Section 203(b) Opt-Out
Section 203(b), which sets forth restrictions on business combinations with an interested stockholder, was amended to clarify when a corporation’s opt-out becomes effective. A corporation may opt out of Section 203(b) by expressly stating so in its original certificate of incorporation or a subsequent amendment to its certificate of incorporation or bylaws approved by its stockholders. Pursuant to the amendments to Section 203(b), rather than such opt-out becoming effective at the time of its adoption by the stockholders, the effective date now depends on the type of corporation. For a corporation that has never had a class of voting stock listed on a national securities exchange or held of record by more than 2,000 stockholders, the opt-out will be effective upon the filing of the certificate of amendment with the Secretary of State of the State of Delaware or the adoption of the amendment to the bylaws, as applicable. For all other corporations, the opt-out amendment becomes effective 12 months after such action.

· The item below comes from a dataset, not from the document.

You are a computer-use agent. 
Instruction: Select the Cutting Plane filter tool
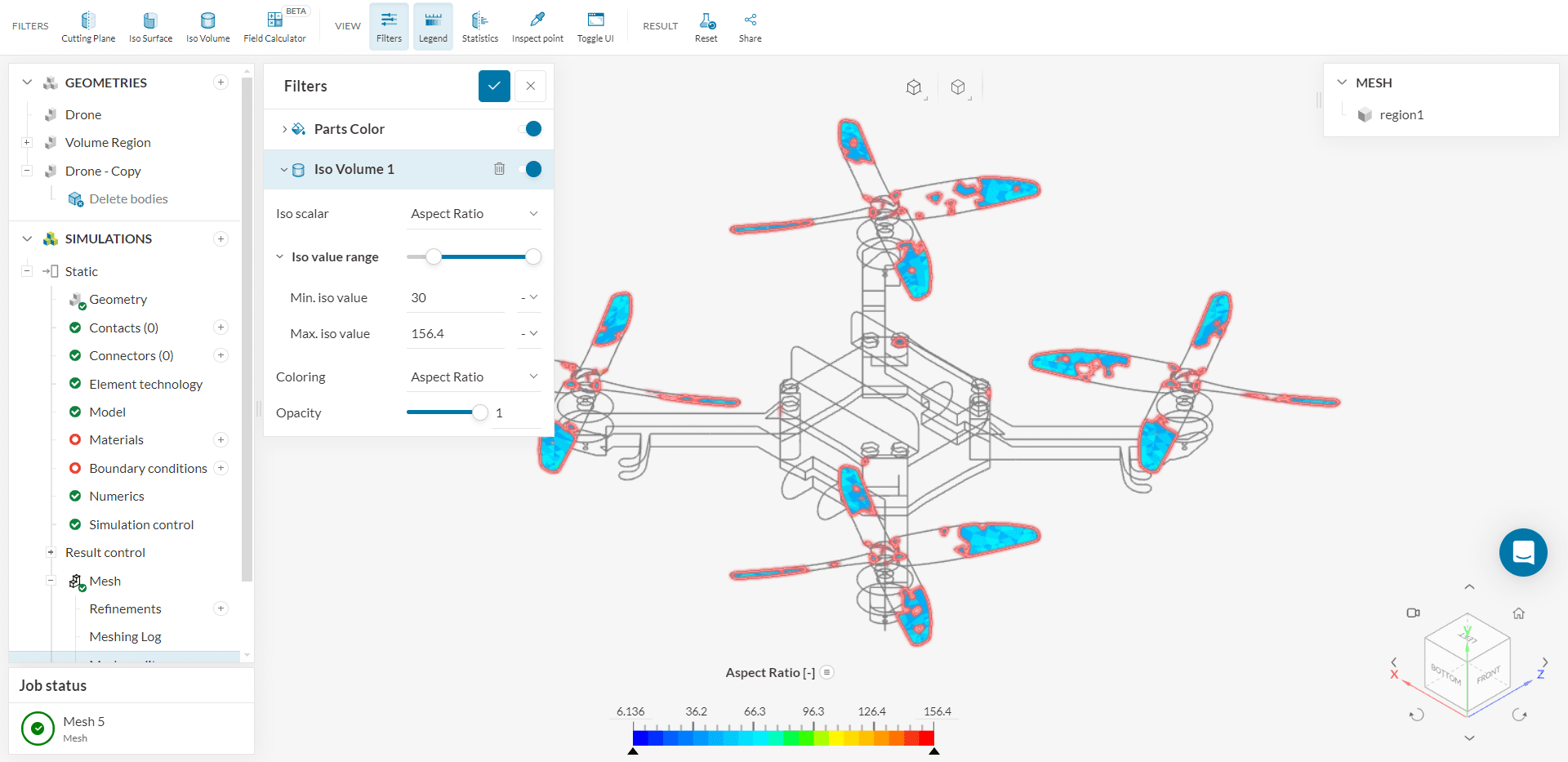[88, 26]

Stockholder Written Consents
Section 228 (action by written consent of the stockholders or members) was amended to eliminate the requirement that written consents of stockholders and members be individually dated. This amendment addresses concerns of the statutory validity of written consents that are not individually dated, as raised by the decision of the Delaware Court of Chancery in H-M Wexford LLC v. Encorp, Inc., 832 A.2d 129 (Del. Ch. 2003) (denying motion for partial summary judgment based on a finding that although a written consent was only dated with a single pre-printed “as of” date, rather than individually dated by the signing stockholder, compliance with formalities aside there was no question as to technical compliance with Section 228(c) of the DGCL because there was no dispute as to when the stockholder had actually signed the written consent).
As amended, Section 228 also clarifies that written consents with future effective dates must be effective within 60 days of the delivery of the first consent to the corporation (as opposed to the previous iteration of Section 228(c), which measured the 60 days from “the earliest dated consent delivered”). The amendment also deletes surplus language that specified where consents had to be delivered.
The Merger Amendments
A number of highly-technical amendments were made to the General Corporation Law relating to mergers and consolidations.

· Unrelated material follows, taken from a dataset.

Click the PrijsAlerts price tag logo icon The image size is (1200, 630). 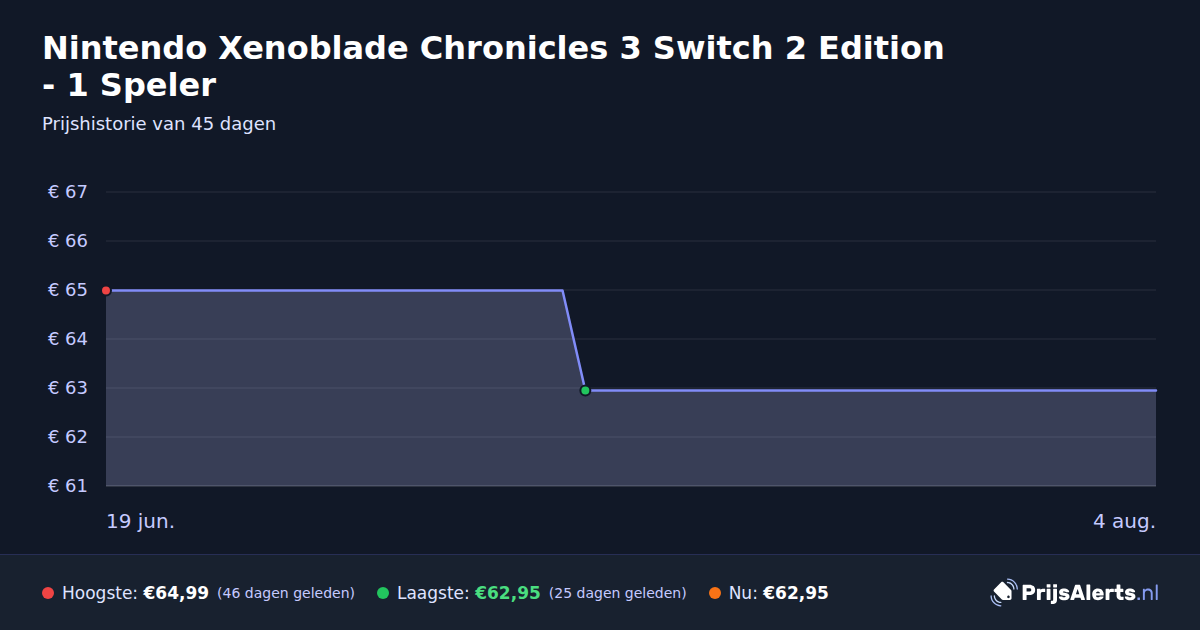(x=1003, y=593)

First, Sections 254 (mergers or consolidations of corporations and joint-stock associations), 263 (mergers or consolidations of corporations and partnerships), 264 (mergers or consolidations of corporations and limited liability companies) were amended to expressly permit mergers where the non-Delaware entity was organized under the laws of a non-U.S. jurisdiction.
Second, the General Corporation Law was amended to provide that mergers or consolidations between Delaware corporations and other entities are permitted, unless the laws of the jurisdiction under which the foreign entity was organized prohibit such merger or consolidation. Prior to these amendments, different sections of the General Corporation Law used different terms, e.g., some sections required that the foreign jurisdiction permit such merger or consolidation, while other sections required that the foreign jurisdiction not forbid such action. The use of the term prohibit is intended to maintain maximum flexibility and ensure consistency throughout the statute.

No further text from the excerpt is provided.